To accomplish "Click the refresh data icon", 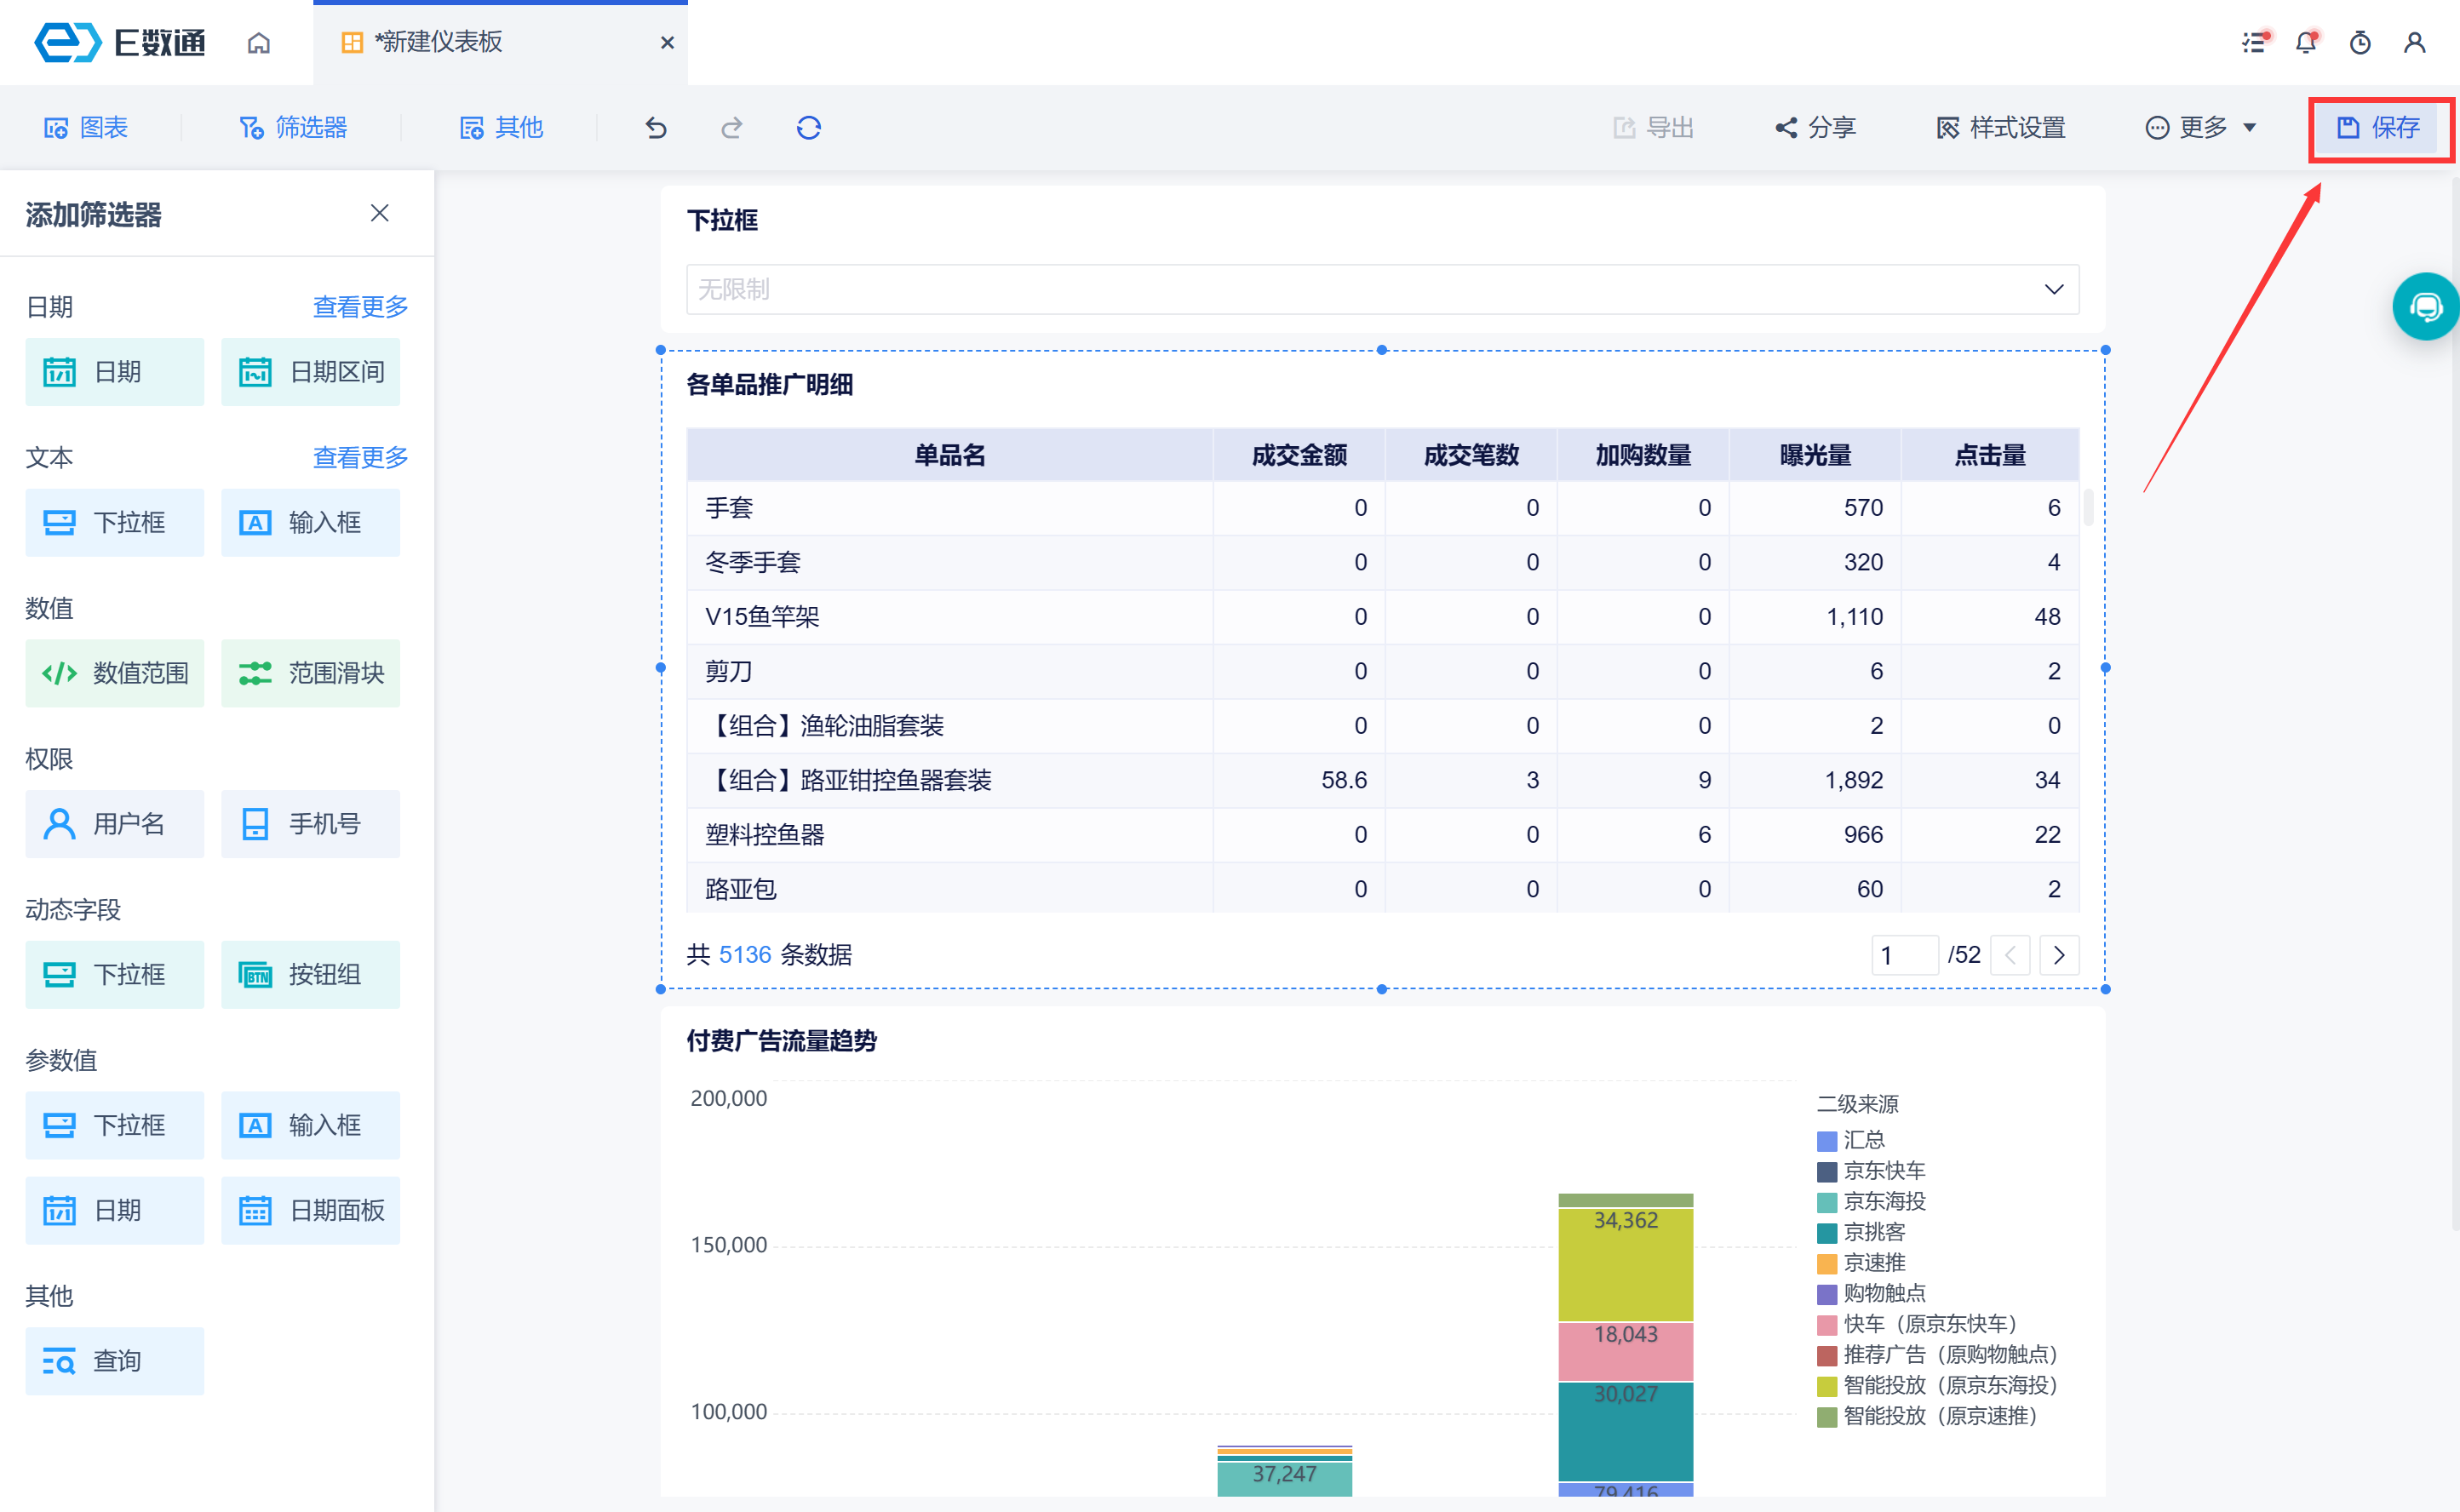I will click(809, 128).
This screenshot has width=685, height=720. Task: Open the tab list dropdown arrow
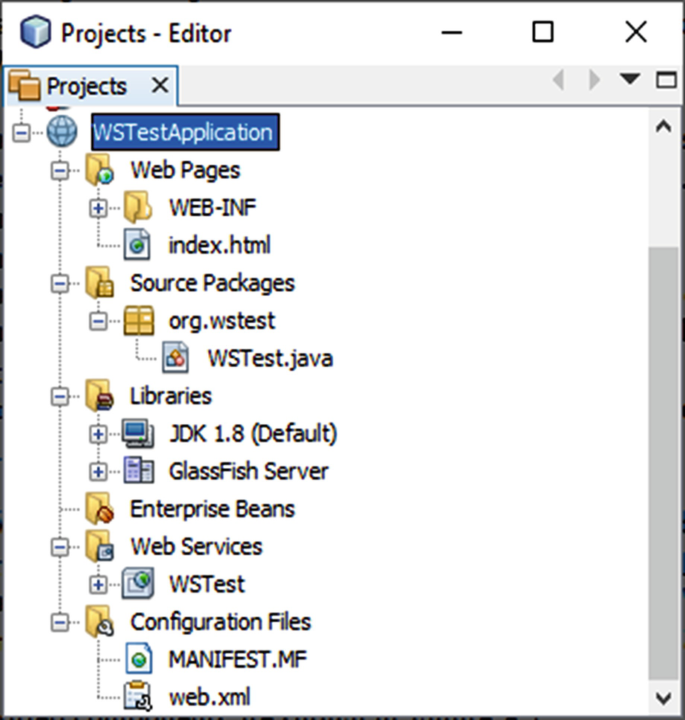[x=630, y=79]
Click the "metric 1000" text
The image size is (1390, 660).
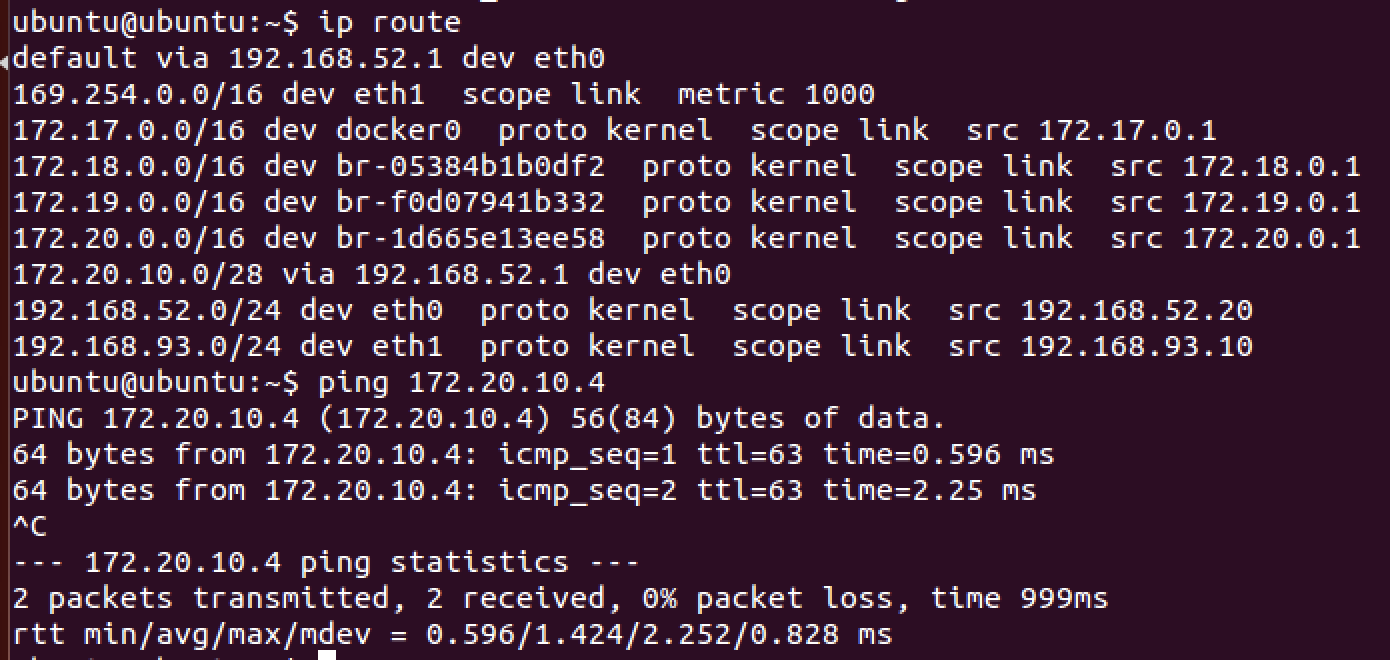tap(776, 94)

## [Aim of the task]
Please output the lines above exactly as they appear, from the line containing "This screenshot has" through the last line, leaving out the pictures.

## [The completed task]
This screenshot has width=685, height=720. Task: Open the tab list dropdown arrow
[x=630, y=79]
Click the "metric 1000" text
The image size is (1390, 660).
tap(776, 94)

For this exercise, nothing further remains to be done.